What you have to do:
Using the data below, return all lines in which "each" appears.

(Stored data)
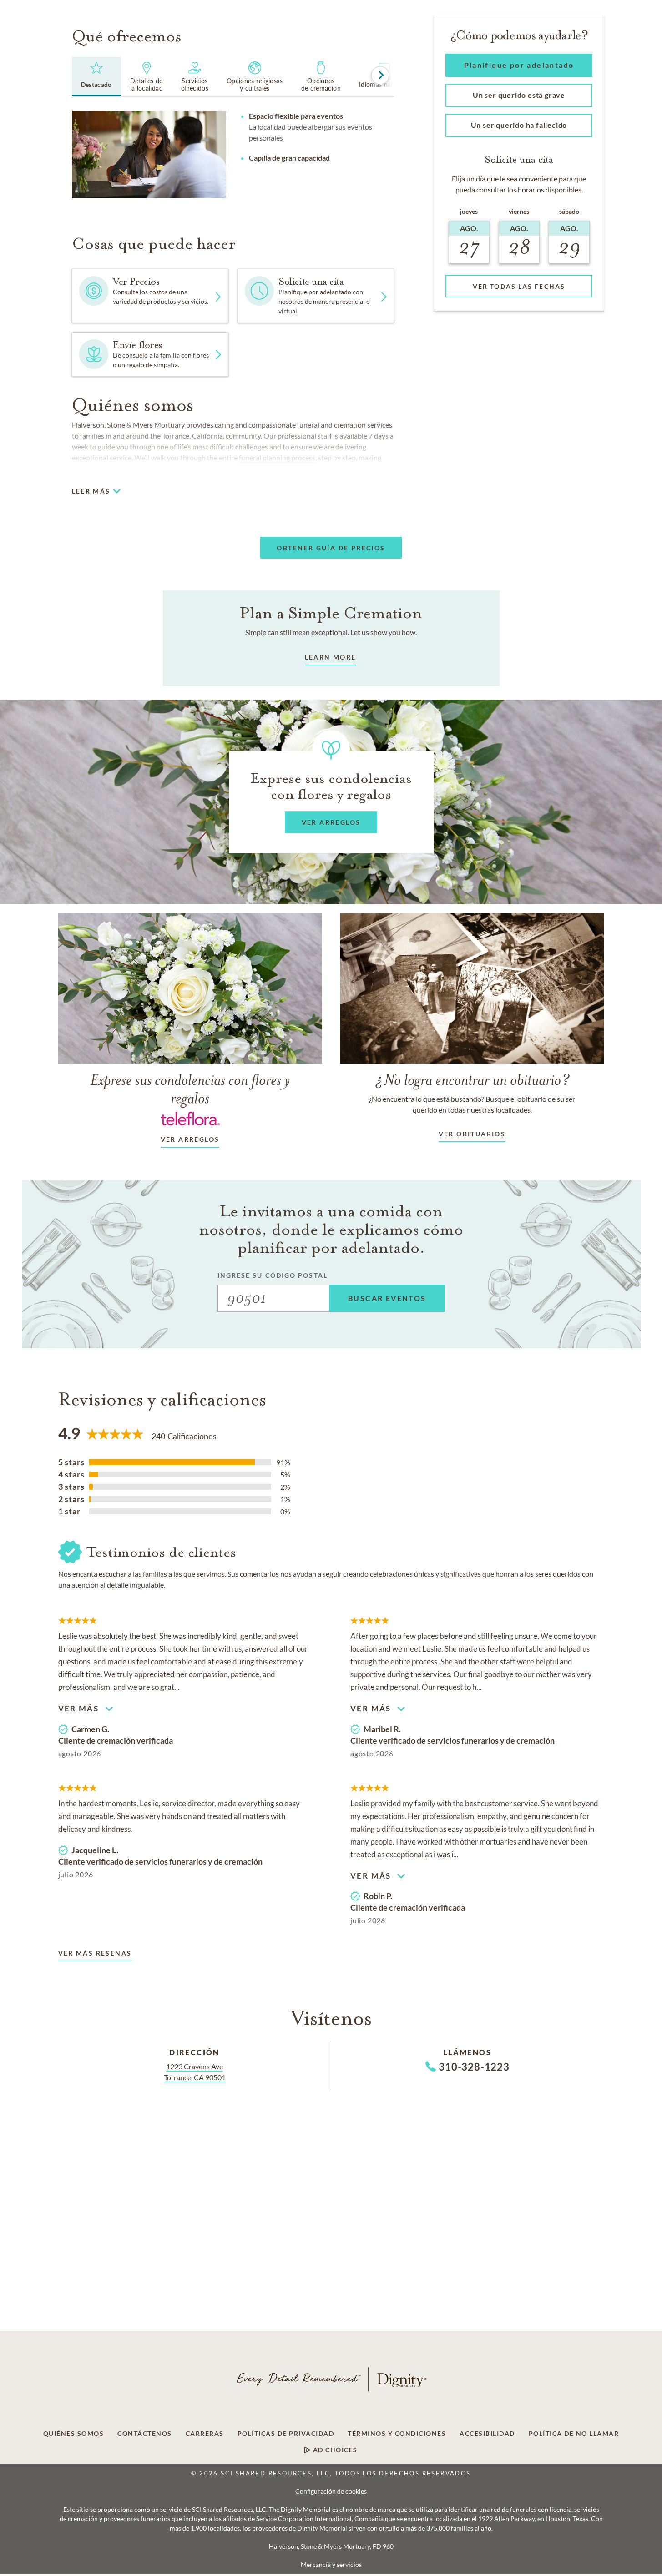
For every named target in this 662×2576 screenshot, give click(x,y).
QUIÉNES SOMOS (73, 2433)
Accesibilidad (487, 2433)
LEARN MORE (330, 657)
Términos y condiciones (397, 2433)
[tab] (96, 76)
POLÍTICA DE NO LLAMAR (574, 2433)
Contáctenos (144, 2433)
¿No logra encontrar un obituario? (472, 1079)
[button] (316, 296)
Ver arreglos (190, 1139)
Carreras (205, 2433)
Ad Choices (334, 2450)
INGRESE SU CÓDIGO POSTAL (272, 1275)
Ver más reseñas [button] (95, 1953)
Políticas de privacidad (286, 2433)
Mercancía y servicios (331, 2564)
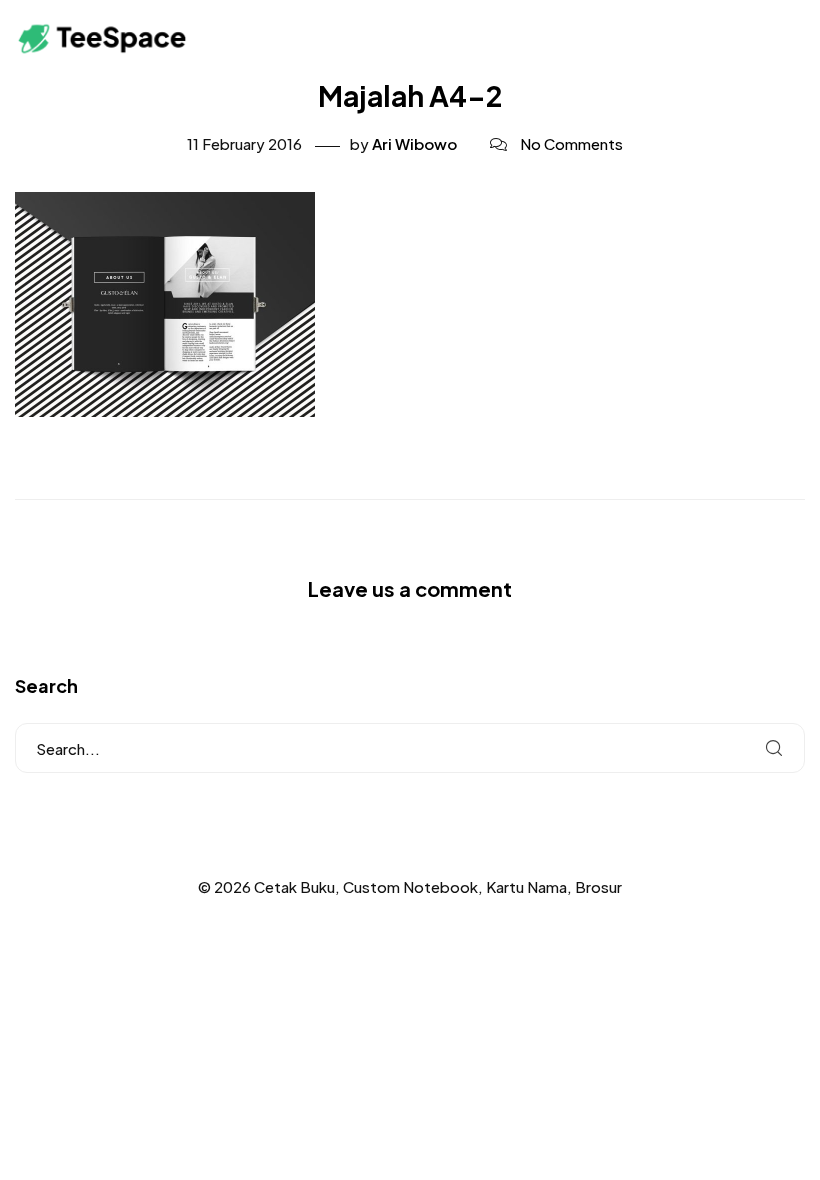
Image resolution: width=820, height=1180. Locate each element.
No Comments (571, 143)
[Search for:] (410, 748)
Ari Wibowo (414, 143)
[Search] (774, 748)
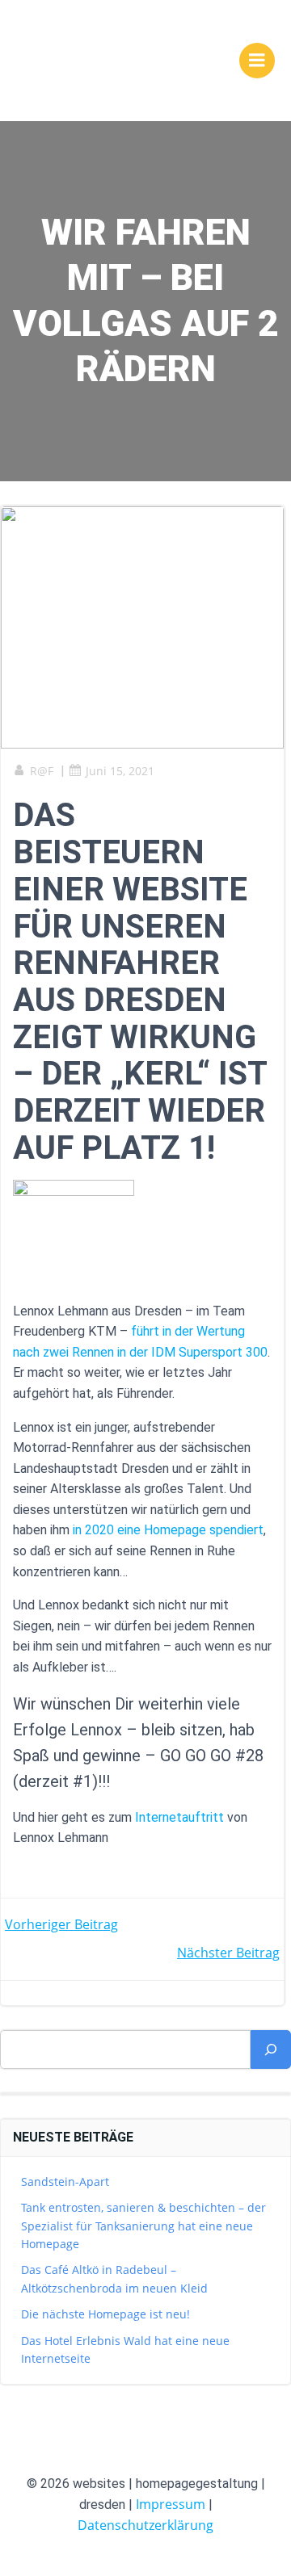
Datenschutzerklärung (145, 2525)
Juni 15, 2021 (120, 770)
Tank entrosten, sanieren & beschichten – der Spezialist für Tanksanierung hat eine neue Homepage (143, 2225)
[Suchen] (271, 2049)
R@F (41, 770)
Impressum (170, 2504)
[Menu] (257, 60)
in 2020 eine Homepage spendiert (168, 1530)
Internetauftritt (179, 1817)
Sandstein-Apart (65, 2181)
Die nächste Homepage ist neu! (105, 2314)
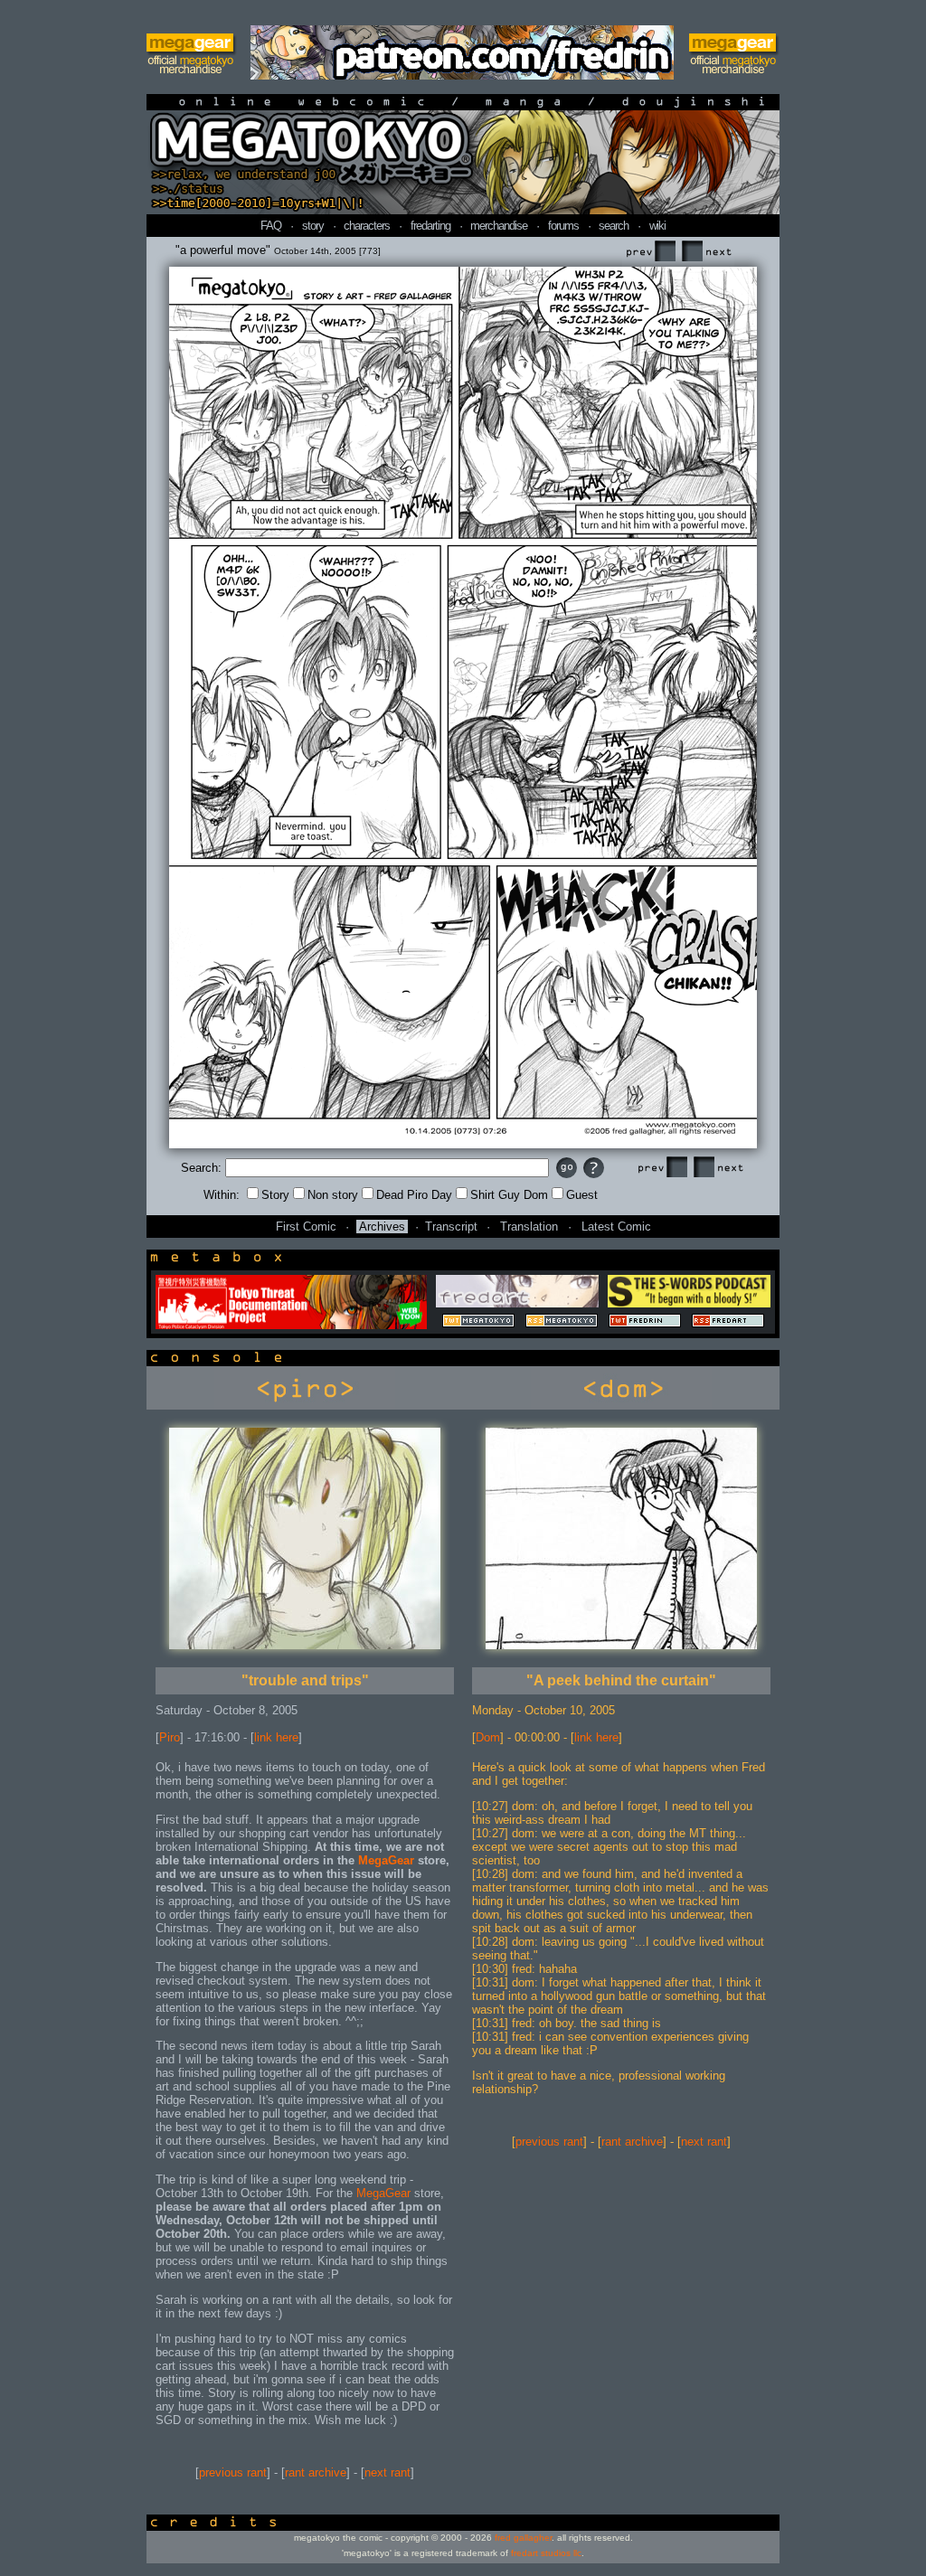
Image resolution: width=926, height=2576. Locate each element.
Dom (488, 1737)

Problem solution:
Image resolution: width=820, height=1180. Locate each element.
Image resolution: width=926, height=2576. Locate each element.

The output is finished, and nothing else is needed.